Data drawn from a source
================================
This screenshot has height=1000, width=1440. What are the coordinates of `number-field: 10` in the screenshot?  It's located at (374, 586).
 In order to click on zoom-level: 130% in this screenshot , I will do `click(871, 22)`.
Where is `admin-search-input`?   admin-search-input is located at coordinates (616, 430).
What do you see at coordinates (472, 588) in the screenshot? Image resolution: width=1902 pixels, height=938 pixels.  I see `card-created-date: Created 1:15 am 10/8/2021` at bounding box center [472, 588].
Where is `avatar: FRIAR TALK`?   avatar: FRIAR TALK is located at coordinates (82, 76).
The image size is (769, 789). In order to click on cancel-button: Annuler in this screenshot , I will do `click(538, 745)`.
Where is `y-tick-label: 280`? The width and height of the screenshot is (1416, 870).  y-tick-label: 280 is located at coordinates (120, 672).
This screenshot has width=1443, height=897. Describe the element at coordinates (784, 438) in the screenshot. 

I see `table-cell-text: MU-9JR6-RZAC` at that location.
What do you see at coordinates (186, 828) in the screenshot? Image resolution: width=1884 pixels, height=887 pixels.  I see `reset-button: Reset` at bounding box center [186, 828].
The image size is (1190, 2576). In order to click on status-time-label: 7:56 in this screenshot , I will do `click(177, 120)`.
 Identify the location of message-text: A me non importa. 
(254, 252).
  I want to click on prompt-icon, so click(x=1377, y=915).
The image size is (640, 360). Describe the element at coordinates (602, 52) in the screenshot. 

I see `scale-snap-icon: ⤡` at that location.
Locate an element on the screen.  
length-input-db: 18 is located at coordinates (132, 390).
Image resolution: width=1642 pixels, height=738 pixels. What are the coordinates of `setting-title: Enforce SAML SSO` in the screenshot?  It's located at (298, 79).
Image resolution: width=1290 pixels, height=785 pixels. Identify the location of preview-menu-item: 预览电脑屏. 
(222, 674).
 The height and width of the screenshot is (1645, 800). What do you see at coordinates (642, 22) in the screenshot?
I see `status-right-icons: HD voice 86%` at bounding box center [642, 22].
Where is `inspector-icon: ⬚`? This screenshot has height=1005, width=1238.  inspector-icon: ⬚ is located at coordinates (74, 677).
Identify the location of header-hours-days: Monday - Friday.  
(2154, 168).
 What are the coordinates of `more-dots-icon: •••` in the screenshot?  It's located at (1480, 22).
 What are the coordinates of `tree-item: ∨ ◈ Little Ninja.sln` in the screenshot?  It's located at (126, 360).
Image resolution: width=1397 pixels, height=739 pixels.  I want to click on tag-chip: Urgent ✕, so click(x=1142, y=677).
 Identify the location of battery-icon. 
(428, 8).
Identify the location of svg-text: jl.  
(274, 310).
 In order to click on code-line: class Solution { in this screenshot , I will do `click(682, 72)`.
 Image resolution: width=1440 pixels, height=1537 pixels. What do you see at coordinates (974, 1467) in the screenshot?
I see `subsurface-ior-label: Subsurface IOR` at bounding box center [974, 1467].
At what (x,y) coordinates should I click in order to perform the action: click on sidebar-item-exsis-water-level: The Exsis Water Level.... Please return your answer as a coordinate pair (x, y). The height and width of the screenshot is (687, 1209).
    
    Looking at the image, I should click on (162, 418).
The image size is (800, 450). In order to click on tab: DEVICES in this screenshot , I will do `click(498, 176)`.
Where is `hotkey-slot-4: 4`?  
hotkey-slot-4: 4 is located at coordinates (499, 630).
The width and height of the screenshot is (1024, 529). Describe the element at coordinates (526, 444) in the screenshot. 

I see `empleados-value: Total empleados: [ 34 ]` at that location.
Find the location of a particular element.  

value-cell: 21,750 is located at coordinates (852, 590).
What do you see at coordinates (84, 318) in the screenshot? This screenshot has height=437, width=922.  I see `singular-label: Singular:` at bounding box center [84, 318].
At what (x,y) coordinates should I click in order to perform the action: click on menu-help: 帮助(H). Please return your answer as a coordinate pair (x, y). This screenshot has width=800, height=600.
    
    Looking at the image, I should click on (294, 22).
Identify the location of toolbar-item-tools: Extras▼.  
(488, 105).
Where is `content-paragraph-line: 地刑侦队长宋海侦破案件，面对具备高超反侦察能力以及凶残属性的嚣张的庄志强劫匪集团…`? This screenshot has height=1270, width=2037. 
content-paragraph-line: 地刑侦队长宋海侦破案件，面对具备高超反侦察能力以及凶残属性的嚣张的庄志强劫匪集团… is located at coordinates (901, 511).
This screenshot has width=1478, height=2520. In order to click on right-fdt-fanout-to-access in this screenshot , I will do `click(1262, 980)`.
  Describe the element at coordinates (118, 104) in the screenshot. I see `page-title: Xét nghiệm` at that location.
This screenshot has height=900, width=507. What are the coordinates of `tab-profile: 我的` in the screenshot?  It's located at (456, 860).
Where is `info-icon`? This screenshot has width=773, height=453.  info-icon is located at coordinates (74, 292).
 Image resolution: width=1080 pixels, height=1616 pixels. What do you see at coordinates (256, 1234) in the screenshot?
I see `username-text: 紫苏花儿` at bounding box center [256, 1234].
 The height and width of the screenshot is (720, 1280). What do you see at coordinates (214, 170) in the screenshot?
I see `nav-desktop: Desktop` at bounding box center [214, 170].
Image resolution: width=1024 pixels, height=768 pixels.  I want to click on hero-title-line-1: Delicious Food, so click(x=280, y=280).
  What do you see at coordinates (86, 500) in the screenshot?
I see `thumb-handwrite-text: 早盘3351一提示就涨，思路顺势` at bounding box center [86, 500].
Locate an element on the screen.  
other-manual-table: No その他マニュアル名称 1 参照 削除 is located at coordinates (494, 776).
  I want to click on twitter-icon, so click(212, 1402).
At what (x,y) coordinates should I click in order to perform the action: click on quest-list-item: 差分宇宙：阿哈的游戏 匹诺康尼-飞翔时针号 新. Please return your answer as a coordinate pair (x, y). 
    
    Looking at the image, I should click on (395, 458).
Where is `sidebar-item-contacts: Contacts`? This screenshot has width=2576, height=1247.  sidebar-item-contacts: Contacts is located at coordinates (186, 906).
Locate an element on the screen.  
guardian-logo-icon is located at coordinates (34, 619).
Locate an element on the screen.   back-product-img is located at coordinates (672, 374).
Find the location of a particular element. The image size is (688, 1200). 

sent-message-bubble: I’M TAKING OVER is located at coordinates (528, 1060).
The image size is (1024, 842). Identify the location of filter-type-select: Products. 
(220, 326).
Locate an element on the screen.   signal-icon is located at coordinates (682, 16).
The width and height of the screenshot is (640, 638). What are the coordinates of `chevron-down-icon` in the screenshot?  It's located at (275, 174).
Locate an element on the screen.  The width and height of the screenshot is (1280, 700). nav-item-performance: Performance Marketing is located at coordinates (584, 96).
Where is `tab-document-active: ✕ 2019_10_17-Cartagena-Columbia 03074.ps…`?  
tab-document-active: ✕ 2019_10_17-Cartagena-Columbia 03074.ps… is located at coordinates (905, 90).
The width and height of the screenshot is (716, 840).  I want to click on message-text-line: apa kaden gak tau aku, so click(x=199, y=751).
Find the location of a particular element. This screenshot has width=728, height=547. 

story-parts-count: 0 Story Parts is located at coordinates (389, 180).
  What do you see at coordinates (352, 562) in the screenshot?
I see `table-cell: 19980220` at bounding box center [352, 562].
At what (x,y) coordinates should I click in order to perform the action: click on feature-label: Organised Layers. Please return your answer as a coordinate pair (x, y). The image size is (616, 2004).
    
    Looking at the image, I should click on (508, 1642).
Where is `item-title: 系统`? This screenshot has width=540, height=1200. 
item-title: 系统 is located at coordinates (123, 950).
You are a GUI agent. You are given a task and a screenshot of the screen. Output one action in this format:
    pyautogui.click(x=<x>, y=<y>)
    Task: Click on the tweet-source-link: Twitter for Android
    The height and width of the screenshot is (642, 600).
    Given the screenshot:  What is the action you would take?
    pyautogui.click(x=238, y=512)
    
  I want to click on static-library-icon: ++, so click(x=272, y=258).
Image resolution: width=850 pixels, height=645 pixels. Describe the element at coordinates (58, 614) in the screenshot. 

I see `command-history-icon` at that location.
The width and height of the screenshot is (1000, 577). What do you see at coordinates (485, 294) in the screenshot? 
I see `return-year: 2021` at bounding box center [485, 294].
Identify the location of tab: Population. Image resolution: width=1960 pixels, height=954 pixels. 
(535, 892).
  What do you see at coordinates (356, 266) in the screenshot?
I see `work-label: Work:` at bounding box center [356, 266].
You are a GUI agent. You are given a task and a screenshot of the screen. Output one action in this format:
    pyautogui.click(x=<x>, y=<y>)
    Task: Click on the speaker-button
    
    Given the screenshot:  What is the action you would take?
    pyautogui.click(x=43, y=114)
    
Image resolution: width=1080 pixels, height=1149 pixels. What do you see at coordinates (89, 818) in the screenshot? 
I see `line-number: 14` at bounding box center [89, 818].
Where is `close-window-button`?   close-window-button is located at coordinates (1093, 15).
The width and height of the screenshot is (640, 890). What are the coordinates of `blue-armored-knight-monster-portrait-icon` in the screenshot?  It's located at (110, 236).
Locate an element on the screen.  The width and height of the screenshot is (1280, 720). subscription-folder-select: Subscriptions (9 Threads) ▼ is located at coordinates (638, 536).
================================
Exercise prompt: Render everything from the start of the data down through the line containing "In order to click on zoom-level: 130%", that line included, as a numbered list, omitting any blank lines.

Completed exercise:
1. This screenshot has height=1000, width=1440. What are the coordinates of `number-field: 10` in the screenshot?  It's located at (374, 586).
2.  In order to click on zoom-level: 130% in this screenshot , I will do `click(871, 22)`.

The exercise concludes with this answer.